A writer will do anything to avoid the act of writing.
Never say anything in writing that you wouldn't comfortably say in conversation. Be yourself when you write. If you're not a person who says 'indeed' or 'moreover,' or who calls someone an individual ('he's a fine individual'), please don't write it.
There's no subject you don't have permission to write about. Students often avoid subjects close to their heart ... because they assume that their teachers will regard those topics as 'stupid.' No area of life is stupid to someone who takes it seriously. If you follow your affections you will write well and will engage your readers.
Also bear in mind, when you're choosing your words and stringing them together, how they sound. This may seem absurd: readers read with their eyes. But in fact they hear what they are reading far more than you realize.
My commodity as a writer, whatever I'm writing about, is me. And your commodity is you. Don't alter your voice to fit the subject. Develop one voice that readers will recognize when they hear it on the page, a voice that's enjoyable not only in its musical line but in its avoidance of sounds that would cheapen its tone: breeziness and condescension and clichés.
The writers job is like solving a puzzle, and finally arriving at a solution is a tremendous satisfaction.
Never forget that you are practicing a craft with certain principles.
I almost always urge people to write in the first person. ... Writing is an act of ego and you might as well admit it.
Good writers are visible just behind their words.
Writers must constantly ask: what I am trying to say? Surprisingly often, they don't know.
Get people talking. Learn to ask questions that will elicit answers about what is most interesting or vivid in their lives. Nothing so animates writing as someone telling what he thinks or what he does - in his own words. His own words will always be better than your words, even if you are the most elegant stylist in the land.
Every time you look at a blank piece of paper, you're doing something new. You have to step onto that blank territory and remind yourself the sky didn't fall in the last time you wrote. Writing is a question of overcoming your fears-and everybody has them.
There are all kinds of writers and all kinds of methods, and any method that helps you to say what you want to say is the right method for you.

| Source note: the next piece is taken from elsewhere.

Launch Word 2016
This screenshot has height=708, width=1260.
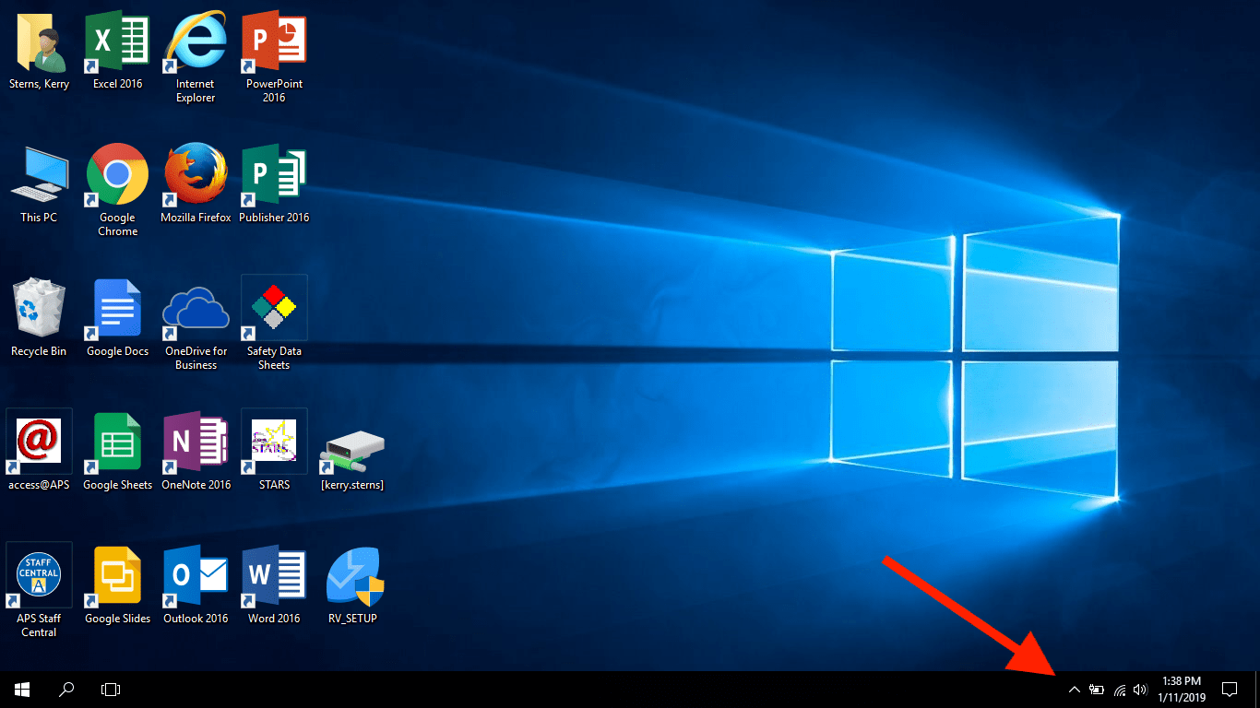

Writing is a craft not an art.
Probably every subject is interesting if an avenue into it can be found that has humanity and that an ordinary person can follow.
Don’t try to visualize the great mass audience. There is no such audience—every reader is a different person.
I think a sentence is a fine thing to put a preposition at the end of.
Don't try to guess what sort of thing editors want to publish or what you think the country is in a mood to read. Editors and readers don't know what they want to read until they read it. Besides, they're always looking for something new.
But nothing has replaced the writer. He or she is still stuck with the same old job of saying something that other people will want to read.
Abraham Lincoln and Winston Churchill rode to glory on the back of the strong declarative sentence.
Make a habit of reading what is being written today and what has been written before. Writing is learned by imitation.
Eloquence invites us to bring some part of ourselves to the transaction.
Not everybody has a talent for painting, or for the piano, or for dance. But we can write our way into the artist's head and into his problems and solutions. Or we can go there with another writer.
Noise is the typographical error and the poorly designed page...Ambiguity is noise. Redundancy is noise. Misuse of words is noise. Vagueness is noise. Jargon is noise.
Clutter is the official language used by corporations to hide their mistakes.